• Collection entries:
--- START ---

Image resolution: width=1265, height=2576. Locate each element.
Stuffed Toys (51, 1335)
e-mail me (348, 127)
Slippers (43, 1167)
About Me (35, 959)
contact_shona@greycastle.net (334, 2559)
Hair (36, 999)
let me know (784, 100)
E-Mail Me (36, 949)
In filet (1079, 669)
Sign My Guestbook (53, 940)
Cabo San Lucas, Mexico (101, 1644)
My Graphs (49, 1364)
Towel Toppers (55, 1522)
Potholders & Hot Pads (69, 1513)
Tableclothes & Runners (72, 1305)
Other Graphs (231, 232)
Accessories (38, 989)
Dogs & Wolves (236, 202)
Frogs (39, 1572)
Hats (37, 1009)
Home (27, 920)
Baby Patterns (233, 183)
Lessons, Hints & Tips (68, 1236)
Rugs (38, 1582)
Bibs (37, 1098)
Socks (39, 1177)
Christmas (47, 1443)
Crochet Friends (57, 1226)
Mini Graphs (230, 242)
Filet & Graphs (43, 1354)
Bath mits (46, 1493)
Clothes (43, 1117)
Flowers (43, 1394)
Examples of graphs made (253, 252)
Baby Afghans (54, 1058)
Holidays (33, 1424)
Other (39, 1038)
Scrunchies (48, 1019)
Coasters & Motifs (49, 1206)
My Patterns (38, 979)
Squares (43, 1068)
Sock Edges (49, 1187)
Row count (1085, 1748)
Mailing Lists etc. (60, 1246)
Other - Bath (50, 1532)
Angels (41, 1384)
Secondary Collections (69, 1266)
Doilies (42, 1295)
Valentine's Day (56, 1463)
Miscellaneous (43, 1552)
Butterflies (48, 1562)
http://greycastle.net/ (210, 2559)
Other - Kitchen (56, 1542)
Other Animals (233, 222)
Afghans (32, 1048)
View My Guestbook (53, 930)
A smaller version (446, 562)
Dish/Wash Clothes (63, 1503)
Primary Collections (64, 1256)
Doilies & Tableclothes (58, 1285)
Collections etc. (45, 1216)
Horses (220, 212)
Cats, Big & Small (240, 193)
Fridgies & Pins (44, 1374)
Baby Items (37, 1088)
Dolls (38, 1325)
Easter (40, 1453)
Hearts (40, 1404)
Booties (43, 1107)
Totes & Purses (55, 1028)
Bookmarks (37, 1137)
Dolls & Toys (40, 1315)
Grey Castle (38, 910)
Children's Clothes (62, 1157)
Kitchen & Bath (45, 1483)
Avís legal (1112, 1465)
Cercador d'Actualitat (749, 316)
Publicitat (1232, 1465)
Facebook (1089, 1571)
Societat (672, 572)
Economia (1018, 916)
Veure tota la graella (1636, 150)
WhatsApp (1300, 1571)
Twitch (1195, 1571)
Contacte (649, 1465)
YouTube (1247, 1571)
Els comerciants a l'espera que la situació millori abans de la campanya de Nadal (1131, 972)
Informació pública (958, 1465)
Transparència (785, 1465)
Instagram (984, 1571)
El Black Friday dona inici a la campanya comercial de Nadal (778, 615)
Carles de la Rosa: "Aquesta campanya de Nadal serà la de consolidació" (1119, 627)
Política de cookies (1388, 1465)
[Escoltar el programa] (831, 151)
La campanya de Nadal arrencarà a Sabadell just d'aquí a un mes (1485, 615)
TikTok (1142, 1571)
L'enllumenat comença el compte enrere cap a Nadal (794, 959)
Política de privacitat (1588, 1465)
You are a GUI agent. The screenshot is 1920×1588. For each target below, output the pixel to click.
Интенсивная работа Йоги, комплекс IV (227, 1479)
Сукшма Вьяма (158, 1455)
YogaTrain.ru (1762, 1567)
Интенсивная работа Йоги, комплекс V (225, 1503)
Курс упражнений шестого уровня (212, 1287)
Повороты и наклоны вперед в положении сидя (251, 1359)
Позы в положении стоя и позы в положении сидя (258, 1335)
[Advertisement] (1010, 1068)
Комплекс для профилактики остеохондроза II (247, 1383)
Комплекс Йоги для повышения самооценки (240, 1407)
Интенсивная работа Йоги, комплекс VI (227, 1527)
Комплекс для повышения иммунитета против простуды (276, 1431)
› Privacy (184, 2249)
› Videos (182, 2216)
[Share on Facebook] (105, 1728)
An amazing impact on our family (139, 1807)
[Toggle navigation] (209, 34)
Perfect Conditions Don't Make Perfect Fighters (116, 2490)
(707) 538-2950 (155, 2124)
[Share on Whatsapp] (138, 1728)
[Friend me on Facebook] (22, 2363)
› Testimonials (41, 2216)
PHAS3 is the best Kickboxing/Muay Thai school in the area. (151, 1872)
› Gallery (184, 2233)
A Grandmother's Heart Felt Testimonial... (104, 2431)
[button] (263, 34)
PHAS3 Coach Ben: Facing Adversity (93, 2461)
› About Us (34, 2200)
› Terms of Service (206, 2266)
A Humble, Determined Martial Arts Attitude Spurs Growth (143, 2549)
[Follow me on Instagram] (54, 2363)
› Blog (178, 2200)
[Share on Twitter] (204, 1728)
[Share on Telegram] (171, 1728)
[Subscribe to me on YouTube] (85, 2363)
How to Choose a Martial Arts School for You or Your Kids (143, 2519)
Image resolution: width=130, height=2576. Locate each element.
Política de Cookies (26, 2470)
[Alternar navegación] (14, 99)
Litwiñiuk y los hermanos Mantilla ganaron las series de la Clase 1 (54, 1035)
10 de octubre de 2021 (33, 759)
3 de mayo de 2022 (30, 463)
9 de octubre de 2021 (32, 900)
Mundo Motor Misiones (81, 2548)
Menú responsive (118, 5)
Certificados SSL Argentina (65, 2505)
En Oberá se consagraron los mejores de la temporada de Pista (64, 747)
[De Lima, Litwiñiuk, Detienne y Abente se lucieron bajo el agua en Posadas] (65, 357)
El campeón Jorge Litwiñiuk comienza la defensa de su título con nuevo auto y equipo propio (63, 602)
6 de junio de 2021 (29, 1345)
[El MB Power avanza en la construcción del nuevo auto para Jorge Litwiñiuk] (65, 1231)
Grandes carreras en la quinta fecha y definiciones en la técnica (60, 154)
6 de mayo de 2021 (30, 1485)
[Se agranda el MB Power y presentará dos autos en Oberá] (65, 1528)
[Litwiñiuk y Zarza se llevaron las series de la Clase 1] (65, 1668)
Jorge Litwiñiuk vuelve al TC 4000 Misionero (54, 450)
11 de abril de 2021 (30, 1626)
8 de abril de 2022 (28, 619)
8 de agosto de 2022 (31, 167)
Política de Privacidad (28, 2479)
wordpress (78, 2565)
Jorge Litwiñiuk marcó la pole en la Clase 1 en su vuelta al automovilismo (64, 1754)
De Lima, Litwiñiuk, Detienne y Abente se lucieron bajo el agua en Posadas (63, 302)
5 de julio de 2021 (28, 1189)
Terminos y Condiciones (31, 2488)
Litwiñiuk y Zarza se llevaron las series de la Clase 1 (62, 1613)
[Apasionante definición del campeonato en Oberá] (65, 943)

--- END ---

• Exercise details:
Restate the data above in full, keeping every word as it is.

• Your solution:
Image resolution: width=1265, height=2576. Locate each element.
Stuffed Toys (51, 1335)
e-mail me (348, 127)
Slippers (43, 1167)
About Me (35, 959)
contact_shona@greycastle.net (334, 2559)
Hair (36, 999)
let me know (784, 100)
E-Mail Me (36, 949)
In filet (1079, 669)
Sign My Guestbook (53, 940)
Cabo San Lucas, Mexico (101, 1644)
My Graphs (49, 1364)
Towel Toppers (55, 1522)
Potholders & Hot Pads (69, 1513)
Tableclothes & Runners (72, 1305)
Other Graphs (231, 232)
Accessories (38, 989)
Dogs & Wolves (236, 202)
Frogs (39, 1572)
Hats (37, 1009)
Home (27, 920)
Baby Patterns (233, 183)
Lessons, Hints & Tips (68, 1236)
Rugs (38, 1582)
Bibs (37, 1098)
Socks (39, 1177)
Christmas (47, 1443)
Crochet Friends (57, 1226)
Mini Graphs (230, 242)
Filet & Graphs (43, 1354)
Bath mits (46, 1493)
Clothes (43, 1117)
Flowers (43, 1394)
Examples of graphs made (253, 252)
Baby Afghans (54, 1058)
Holidays (33, 1424)
Other (39, 1038)
Scrunchies (48, 1019)
Coasters & Motifs (49, 1206)
My Patterns (38, 979)
Squares (43, 1068)
Sock Edges (49, 1187)
Row count (1085, 1748)
Mailing Lists etc. (60, 1246)
Other - Bath (50, 1532)
Angels (41, 1384)
Secondary Collections (69, 1266)
Doilies (42, 1295)
Valentine's Day (56, 1463)
Miscellaneous (43, 1552)
Butterflies (48, 1562)
http://greycastle.net/ (210, 2559)
Other - Kitchen (56, 1542)
Other Animals (233, 222)
Afghans (32, 1048)
View My Guestbook (53, 930)
A smaller version (446, 562)
Dish/Wash Clothes (63, 1503)
Primary Collections (64, 1256)
Doilies & Tableclothes (58, 1285)
Collections etc. (45, 1216)
Horses (220, 212)
Cats, Big & Small (240, 193)
Fridgies & Pins (44, 1374)
Baby Items (37, 1088)
Dolls (38, 1325)
Easter (40, 1453)
Hearts (40, 1404)
Booties (43, 1107)
Totes & Purses (55, 1028)
Bookmarks (37, 1137)
Dolls & Toys (40, 1315)
Grey Castle (38, 910)
Children's Clothes (62, 1157)
Kitchen & Bath (45, 1483)
Avís legal (1112, 1465)
Cercador d'Actualitat (749, 316)
Publicitat (1232, 1465)
Facebook (1089, 1571)
Societat (672, 572)
Economia (1018, 916)
Veure tota la graella (1636, 150)
WhatsApp (1300, 1571)
Twitch (1195, 1571)
Contacte (649, 1465)
YouTube (1247, 1571)
Els comerciants a l'espera que la situació millori abans de la campanya de Nadal (1131, 972)
Informació pública (958, 1465)
Transparència (785, 1465)
Instagram (984, 1571)
El Black Friday dona inici a la campanya comercial de Nadal (778, 615)
Carles de la Rosa: "Aquesta campanya de Nadal serà la de consolidació" (1119, 627)
Política de cookies (1388, 1465)
[Escoltar el programa] (831, 151)
La campanya de Nadal arrencarà a Sabadell just d'aquí a un mes (1485, 615)
TikTok (1142, 1571)
L'enllumenat comença el compte enrere cap a Nadal (794, 959)
Política de privacitat (1588, 1465)
You are a GUI agent. The screenshot is 1920×1588. For each target below, output the pixel to click.
Интенсивная работа Йоги, комплекс IV (227, 1479)
Сукшма Вьяма (158, 1455)
YogaTrain.ru (1762, 1567)
Интенсивная работа Йоги, комплекс V (225, 1503)
Курс упражнений шестого уровня (212, 1287)
Повороты и наклоны вперед в положении сидя (251, 1359)
Позы в положении стоя и позы в положении сидя (258, 1335)
[Advertisement] (1010, 1068)
Комплекс для профилактики остеохондроза II (247, 1383)
Комплекс Йоги для повышения самооценки (240, 1407)
Интенсивная работа Йоги, комплекс VI (227, 1527)
Комплекс для повышения иммунитета против простуды (276, 1431)
› Privacy (184, 2249)
› Videos (182, 2216)
[Share on Facebook] (105, 1728)
An amazing impact on our family (139, 1807)
[Toggle navigation] (209, 34)
Perfect Conditions Don't Make Perfect Fighters (116, 2490)
(707) 538-2950 (155, 2124)
[Share on Whatsapp] (138, 1728)
[Friend me on Facebook] (22, 2363)
› Testimonials (41, 2216)
PHAS3 is the best Kickboxing/Muay Thai school in the area. (151, 1872)
› Gallery (184, 2233)
A Grandmother's Heart Felt Testimonial... (104, 2431)
[button] (263, 34)
PHAS3 Coach Ben: Facing Adversity (93, 2461)
› About Us (34, 2200)
› Terms of Service (206, 2266)
A Humble, Determined Martial Arts Attitude Spurs Growth (143, 2549)
[Follow me on Instagram] (54, 2363)
› Blog (178, 2200)
[Share on Twitter] (204, 1728)
[Share on Telegram] (171, 1728)
[Subscribe to me on YouTube] (85, 2363)
How to Choose a Martial Arts School for You or Your Kids (143, 2519)
Image resolution: width=130, height=2576. Locate each element.
Política de Cookies (26, 2470)
[Alternar navegación] (14, 99)
Litwiñiuk y los hermanos Mantilla ganaron las series de la Clase 1 (54, 1035)
10 de octubre de 2021 (33, 759)
3 de mayo de 2022 (30, 463)
9 de octubre de 2021 (32, 900)
Mundo Motor Misiones (81, 2548)
Menú responsive (118, 5)
Certificados SSL Argentina (65, 2505)
En Oberá se consagraron los mejores de la temporada de Pista (64, 747)
[De Lima, Litwiñiuk, Detienne y Abente se lucieron bajo el agua en Posadas] (65, 357)
El campeón Jorge Litwiñiuk comienza la defensa de su título con nuevo auto y equipo propio (63, 602)
6 de junio de 2021 (29, 1345)
[El MB Power avanza en la construcción del nuevo auto para Jorge Litwiñiuk] (65, 1231)
Grandes carreras en la quinta fecha y definiciones en la técnica (60, 154)
6 de mayo de 2021 (30, 1485)
[Se agranda el MB Power y presentará dos autos en Oberá] (65, 1528)
[Litwiñiuk y Zarza se llevaron las series de la Clase 1] (65, 1668)
Jorge Litwiñiuk vuelve al TC 4000 Misionero (54, 450)
11 de abril de 2021 (30, 1626)
8 de abril de 2022 (28, 619)
8 de agosto de 2022 (31, 167)
Política de Privacidad (28, 2479)
wordpress (78, 2565)
Jorge Litwiñiuk marcó la pole en la Clase 1 en su vuelta al automovilismo (64, 1754)
De Lima, Litwiñiuk, Detienne y Abente se lucieron bajo el agua en Posadas (63, 302)
5 de julio de 2021 (28, 1189)
Terminos y Condiciones (31, 2488)
Litwiñiuk y Zarza se llevaron las series de la Clase 1 (62, 1613)
[Apasionante definición del campeonato en Oberá] (65, 943)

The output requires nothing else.